[EXTRACT TO READ]
►

Bonum Certa Men Certa

Comes Antitrust: How Microsoft Schemed to Destroy Borland (Like It Did Yahoo!)

"Gates looks at everything as something that should be his. He acts in any way he can to make it his. It can be an idea, market share, or a contract. There is not an ounce of conscientiousness or compassion in him. The notion of fairness means nothing to him. The only thing he understands is leverage."

--Philippe Kahn, Founder and former CEO of Borland



Nuclear strike



Summary: Antitrust memo that Microsoft paid to bury shows how Microsoft's management decided to "drop the private neutron bombs" on Borland

LAST YEAR we looked back at several stories that relate to Borland and what Microsoft did to this company [1, 2]. Microsoft offered obscene amounts of money for key staff of Borland to abandon and subsequently pass control over development tools to Microsoft. It's a vicious long-term investment whose key strategy is destruction of competition, which in turn enables price-fixing.



Borland suffered from some other Microsoft abuses, which we shall properly revisit and cover in the future.

“It's a vicious long-term investment whose key strategy is destruction of competition, which in turn enables price-fixing.”Today's Comes vs Microsoft exhibit, Exhibit PX00743 [PDF], provides black-on-white proof that Microsoft's actions against Borland were very much deliberate. It also shows who was responsible. Not too surprisingly, we find correspondence with a familiar Microsoft bully, Brad Silverberg [1, 2]. There are other such bullies like Joachim Kempin, but Kempin is a lot more focused on just OEMs.

The key parts of today's exhibit are shown below for those who may lack patience to view the entire document, whose text Wallclimber has kindly provided for us to include at the bottom. There may be inaccuracies in her transcription, so one ought to view the original PDF for a higher precision/fidelity.

The correspondence begins with Brad Silverberg addressing Lawrence J. Magid. It might be this journalist, based on his followup where he speaks to David Cole (Microsoft senior who left 2 years ago after over 20 years at the company).

Here is part of the long message/summary which may explain why Microsoft was worried about Borland. It was not just about development tools but also about operating systems (OS/2 versus Windows):

One ISV said (politely) "it is obvious that MS is no longer considered a key strategic partner by IBM". This was reinforced by IBM announcing the Borland C++ deal on the 3rd day and flying Phillipe Kahn in on a red-eye to give an unscheduled talk.

◄

[COLLECTED DATA]
►

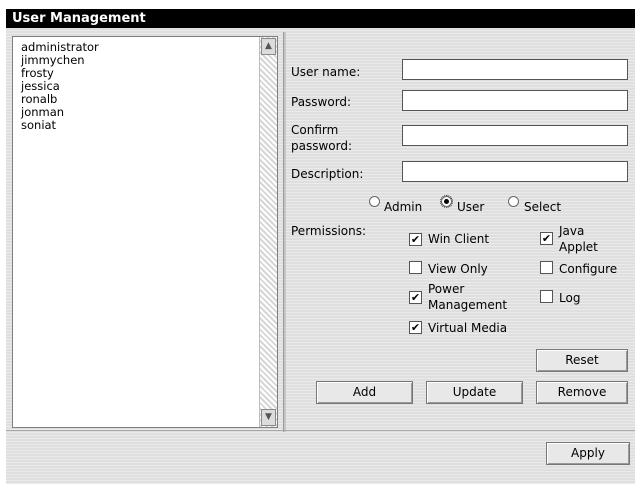  What do you see at coordinates (514, 202) in the screenshot?
I see `select-radio` at bounding box center [514, 202].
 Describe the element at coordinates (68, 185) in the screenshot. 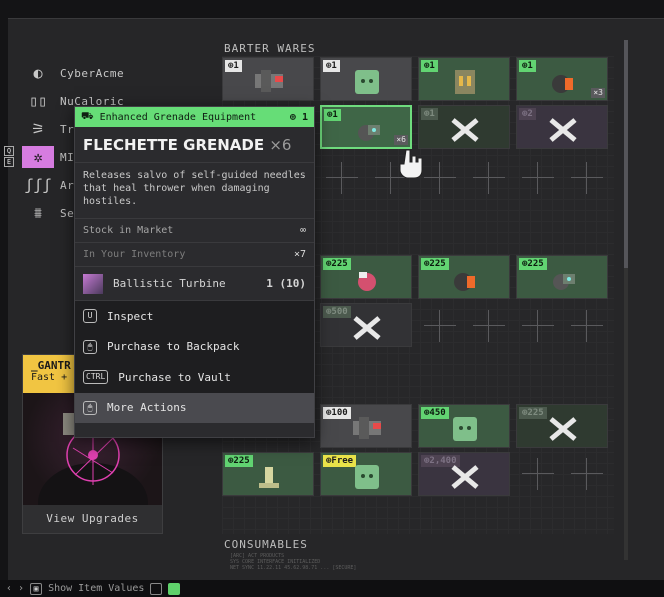

I see `vendor-name: Ar` at that location.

◄

[EXERCISES]
a: Answer these from the article on Microsoft and Borland:
(i) What two roles at Borland does the article list for the person quoted at its top?
(ii) What is the number of the Comes vs Microsoft exhibit discussed?
(iii) Who supplied the text of the exhibit included at the bottom?
b: Carry on the article about Microsoft and Borland from the point where it stops.

[ANSWERS TO THE EXERCISES]
a:
(i) Founder and former CEO
(ii) PX00743
(iii) Wallclimber

b:
While most ISVs did not walk away with a burning desire to write 32 bit apps, they all indicated that they expect to have to keep developing for Windows & OS/2 for a while, and that they found IBM’s strategy to be at least reasonable (some said compelling).


3 hours later, Brad Silverberg passed on to his colleagues this message which was sent to Bill Gates and Steve Ballmer an hour beforehand. It says:

In addition to the non-IBM stuff I recommended, I think we should stay super polite publically but drop the private neutron bombs. Let’s hire all their good guys (let me know if you want me to go after Brad Beitel -- I bet we could get him esp. if we let him stay in northern cafifornia - e.g. work for GBU). Let’s go visit all of their key corporate customers and disclose the details of how well NT OS/2 will run 16bit windows apps natively. Let’s visit Jack Kuchler and John Akers and explain to them how much money their PC Group is throwing at a losing proposition and how easy it would be for them to work with Microsoft if they weren’t on a path to take us out of our core business of desktop operating systems. And finally -- let’s give copies of the MS/IBM audit to each of the 25 most influencial ISVs. An maybe even corporate customers too if there are no legal issues.


So there we have it. Microsoft admits "drop[ping] the private neutron bombs" and poaching staff from Borland, obviously with chaos in mind. "Let’s hire all their good guys," it says. Does this happen to remind anyone of what Microsoft did to Yahoo (latest prominent example)? This modus operandi characterises other stories of Microsoft 'competing'.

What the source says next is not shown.